First Evaluation Report

This page outlines the work that has been completed as of the first evaluation in the GSoC program. Some code examples on how to use the module, some image results, theory as well as explanations into the design will be included in this. Rather than sectioning this page by week, it is sectioned according to the various submodules in the system.

To start off, the following is the work that was proposed to be completed by the first evaluation (present on the last page of the proposal):


I have fortunately been able to complete all the tasks that I had detailed out here. We go into more detail now.

Face Detector


As stated in the proposal all face detectors are implemented as an implementation of the abstract base class (ABC) FaceDetector.
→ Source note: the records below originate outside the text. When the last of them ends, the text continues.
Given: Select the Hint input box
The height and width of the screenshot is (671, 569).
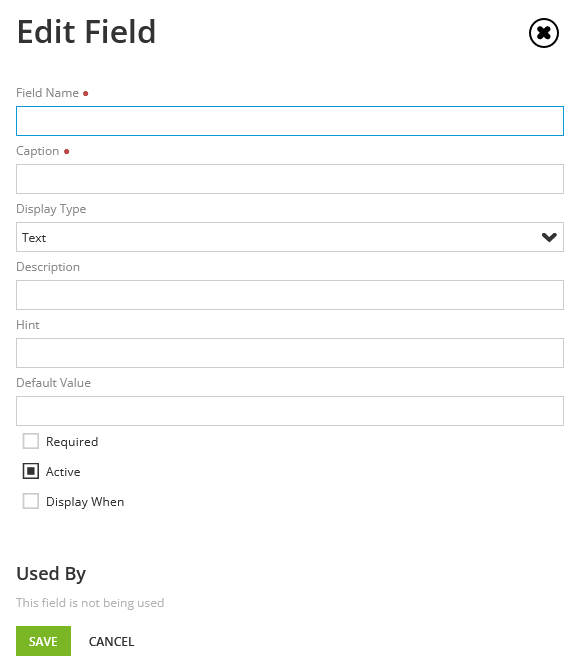Looking at the screenshot, I should 290,353.
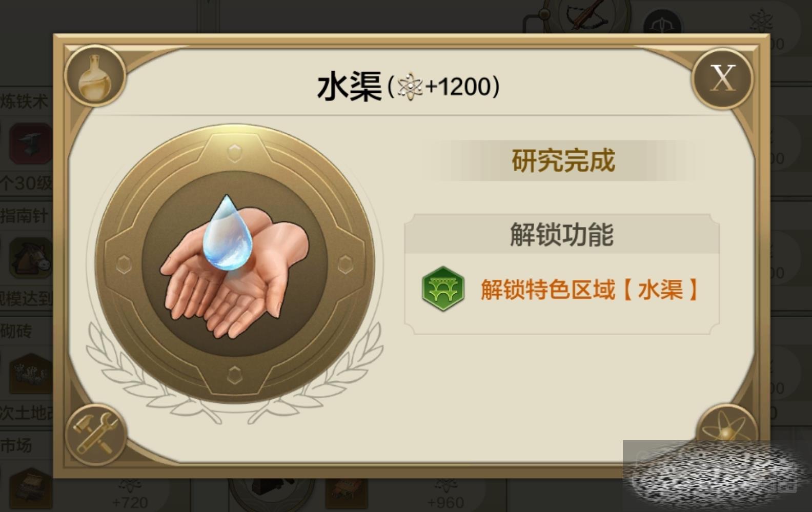812x512 pixels.
Task: Select the 研究完成 status banner
Action: (563, 161)
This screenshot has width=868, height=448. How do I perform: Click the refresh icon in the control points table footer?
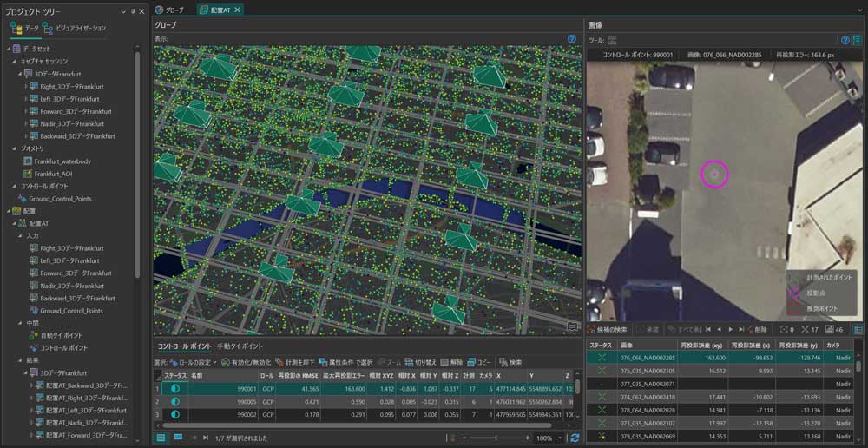(x=575, y=438)
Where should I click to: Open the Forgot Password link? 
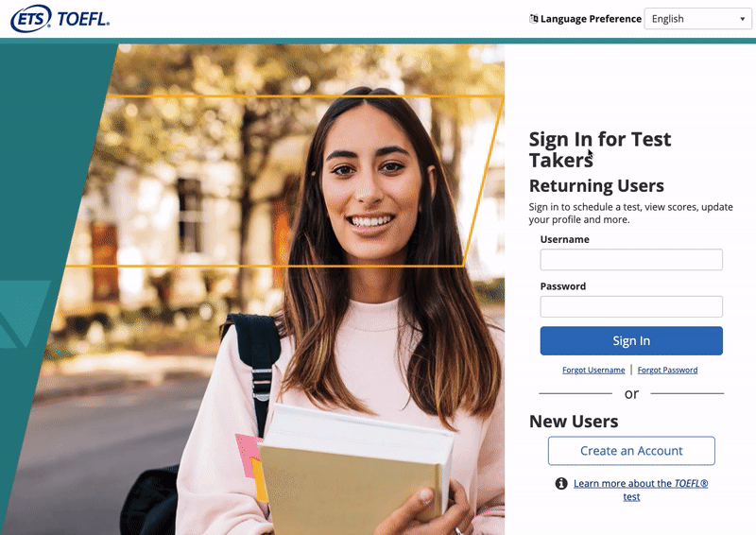tap(667, 370)
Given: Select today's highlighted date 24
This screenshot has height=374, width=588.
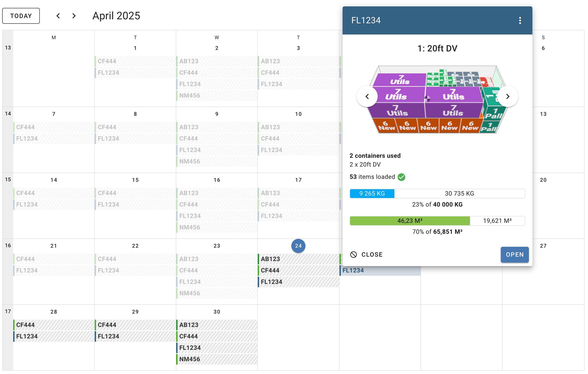Looking at the screenshot, I should [x=298, y=246].
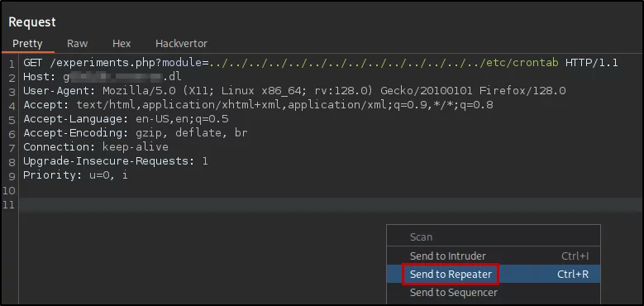Click the Host header line
This screenshot has height=306, width=644.
point(103,77)
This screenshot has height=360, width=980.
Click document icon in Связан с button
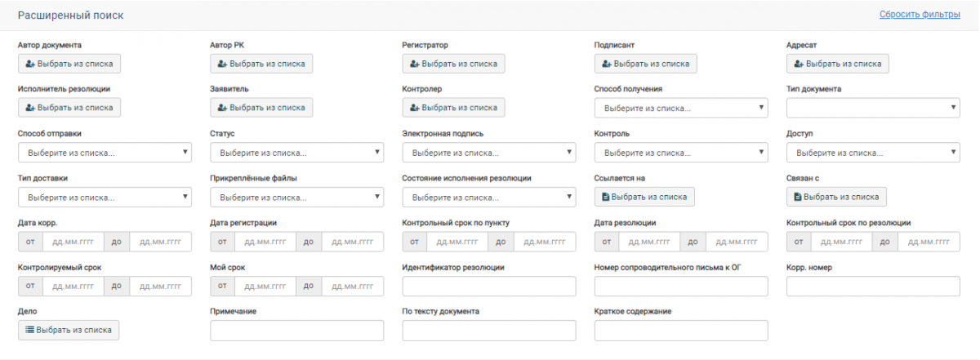[799, 197]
This design was chosen was chosen so that all face detectors added in the future will have a clearly defined scope for sufficiency and necessity; it is sufficient to implement only the abstract methods in the base class, and it is necessary to implement them. This prevents a face detector from becoming too big in function, which is an avoidable nuisance as our main goal is to have a strict API which detects faces and returns the bounding boxes.

The first detector that was implemented was Viola Jones, using the openCV interface. As this was the detector used in the PoC, the implementation did not present any particular hurdles. There were two disadvantage here: the first one is in terms of time, as the Viola Jones method used does not allow for parallel/batch processing; so a batch of images are processed sequentially. The second one is the scoring of the detections; Viola Jones as implemented in openCV returns the faces based on the parameters provided, but does not return the confidence scores. This is not an issue when it comes to the face recognition module. However, the lack of scores prevented us from being able to run the evaluator on the Viola Jones detection results. (More info on the evaluation techniques is given below)

The simple interface to ViolaJones to detect faces in a single image can be seen below. The presence of ABCs let us have a unified way to call any face detector.

from rekognition.face_detection import FaceBoxes, ViolaJones

image = cv2.cvtColor(cv2.imread('group-selfie.jpg'), cv2.COLOR_BGR2RGB)
classifier = ViolaJones() # replace ViolaJones with FaceBoxes
faces = classifier._detect([image])

ax = plt.gca()
for a, (x,y,w,h) in faces:
    rect = patches.Rectangle((x,y), w, h, linewidth=1, edgecolor='r', facecolor='none')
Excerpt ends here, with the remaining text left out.